The species received little attention in the following years and was not revisited until renewed collection of fossils from the Klondike Mountain Formation in and around the town of Republic during the late 1970s through the 1980s resulted in additional Comptonia fossils being recovered. In their monograph of the flora, Jack Wolfe and Wesley Wehr (1987) placed the Republic fossils into Comptonia columbiana without comment on Berry's 1906 synonymizations of the original fossils. Wolfe and Wehr viewed the referral of fossils collected by Brown to Comptonia hesperia as incorrect based on the leaf morphology, and treated the fossils as part of a distinct valid species.

Comptonia columbiana has been used in phylogenetic research as the oldest confirmed member of Myricaceae. During the study of Morella rubra and its relationships in the family Liu et al (2015) utilized C. columbiana for a calibration species anchored at 49 mya rooting the Comptonia peregrina outgroup data.

◆ **Recorded data**
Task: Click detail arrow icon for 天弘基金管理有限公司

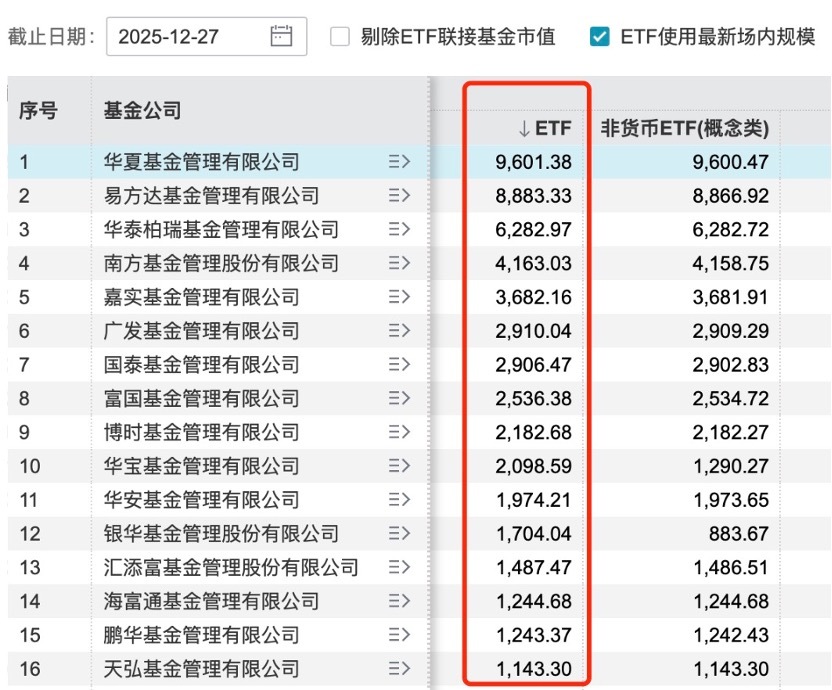Action: click(399, 668)
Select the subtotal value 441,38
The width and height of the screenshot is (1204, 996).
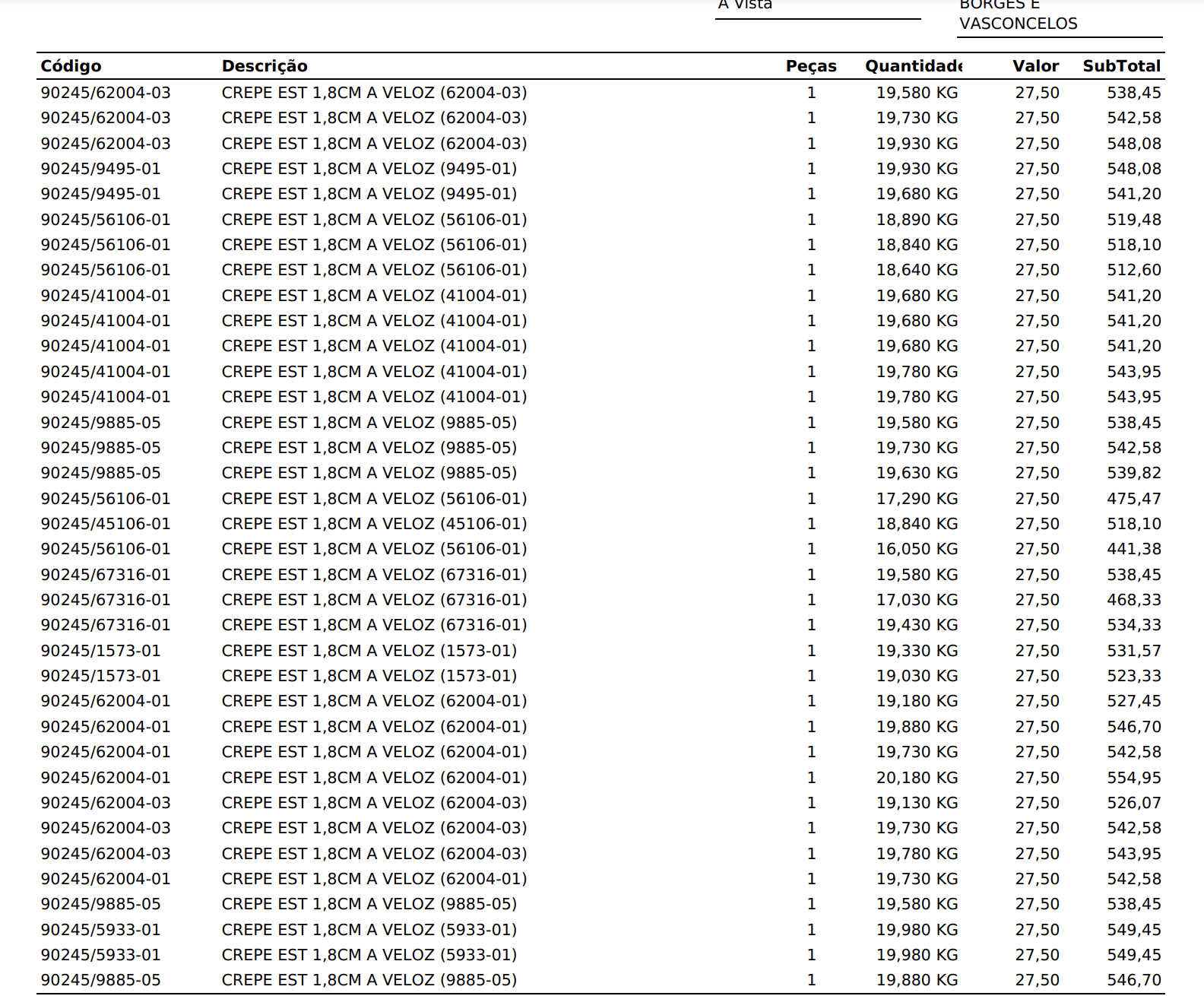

◆ **Goal of the exercise**
According to the Comptonia columbiana passage, why did Wolfe and Wehr treat the fossils collected by Brown as a distinct species instead of as Comptonia hesperia? Answer in one to three sentences. The listing has no connection to the Comptonia columbiana passage.

◆ **Exercise answer**
Based on leaf morphology, Wolfe and Wehr judged that referring Brown's fossils to Comptonia hesperia was incorrect. They therefore treated the fossils as part of a distinct valid species.